On Saturday the Scythes got up to make a 10 a.m. appointment with their veterinarian to examine a cat the couple had rescued. With just one obligation on the horizon, the day looked as if it would unfold in a typical, uneventful way.

That is until the couple drove back to their house later that morning and a neighbor rushed up to tell them unimaginable news.

Bubba and Bear were dead. Bear lying in a pool of his own blood and Bubba huddled in a lifeless heap inside his doghouse. Both had been stabbed over and over. Both had had their throats slit.

“There were blood trails everywhere,” Josie said. “They were not just stabbed. They were brutally slaughtered.”

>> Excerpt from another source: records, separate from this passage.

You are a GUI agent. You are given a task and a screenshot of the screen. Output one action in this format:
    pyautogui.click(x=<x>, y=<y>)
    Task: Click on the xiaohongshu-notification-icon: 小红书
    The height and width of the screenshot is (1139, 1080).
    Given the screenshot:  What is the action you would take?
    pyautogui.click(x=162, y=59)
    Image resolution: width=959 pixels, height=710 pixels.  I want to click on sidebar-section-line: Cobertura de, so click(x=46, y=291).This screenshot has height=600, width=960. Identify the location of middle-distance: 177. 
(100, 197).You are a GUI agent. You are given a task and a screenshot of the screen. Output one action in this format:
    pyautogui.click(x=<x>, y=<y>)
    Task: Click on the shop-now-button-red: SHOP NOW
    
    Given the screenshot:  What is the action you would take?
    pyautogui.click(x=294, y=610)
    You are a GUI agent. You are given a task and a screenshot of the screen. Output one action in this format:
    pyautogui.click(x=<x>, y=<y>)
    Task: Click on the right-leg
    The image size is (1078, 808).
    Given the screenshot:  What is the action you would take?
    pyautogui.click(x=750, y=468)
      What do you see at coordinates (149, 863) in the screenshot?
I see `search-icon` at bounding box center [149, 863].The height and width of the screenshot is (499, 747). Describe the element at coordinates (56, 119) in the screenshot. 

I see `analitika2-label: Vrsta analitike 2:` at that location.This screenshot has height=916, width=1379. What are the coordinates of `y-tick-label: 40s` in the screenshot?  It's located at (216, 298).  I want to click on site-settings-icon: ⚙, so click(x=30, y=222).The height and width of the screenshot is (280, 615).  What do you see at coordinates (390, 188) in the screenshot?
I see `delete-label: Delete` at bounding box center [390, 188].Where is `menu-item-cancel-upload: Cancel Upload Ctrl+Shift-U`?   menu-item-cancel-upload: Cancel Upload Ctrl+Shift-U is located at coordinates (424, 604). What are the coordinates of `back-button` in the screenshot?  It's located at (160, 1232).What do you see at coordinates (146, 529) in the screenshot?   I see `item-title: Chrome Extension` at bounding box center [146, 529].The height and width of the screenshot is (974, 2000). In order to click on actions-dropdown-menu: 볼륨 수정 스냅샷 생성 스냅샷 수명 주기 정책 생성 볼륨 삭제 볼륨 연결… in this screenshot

Even the doghouse gave little protection for Bubba. Its roof had been ripped off so the attacker could knife the coonhound another time.

“I was devastated,” she said when she saw the carnage in her yard.

Three days later one man is behind bars for the crime and the Lawrence County Sheriff’s Office is looking for his accomplice.

Brian L. Sharp, 20, of 339 Township Road 324, Pedro, now faces charges of prohibition concerning companion animals, a first-degree misdemeanor, and criminal trespassing, a fourth-degree misdemeanor.

The maximum punishment for a first-degree misdemeanor is 180 days in the county jail and a fine of $1,000. The maximum punishment for a fourth-degree misdemeanor is 30 days in the county jail and a $250 fine.

“This person needs to get the harshest punishment,” Josie said.

That is one of the reasons Sharp wasn’t charged with cruelty to animals, which is only a second-degree misdemeanor.

“In reading the ORC (Ohio Revised Code) the statute does cover what happened,” Sheriff Jeff Lawless said. “I felt due to the nature of the crime, it being such a violent act toward innocent animals, I needed to charge the person with the maximum the law will allow.”

And the woman who buried her beloved pets on her property so they would always be close to her vows to make sure those guilty receive that punishment

“This is absolutely more than animal cruelty,” Josie said. “This is murder.”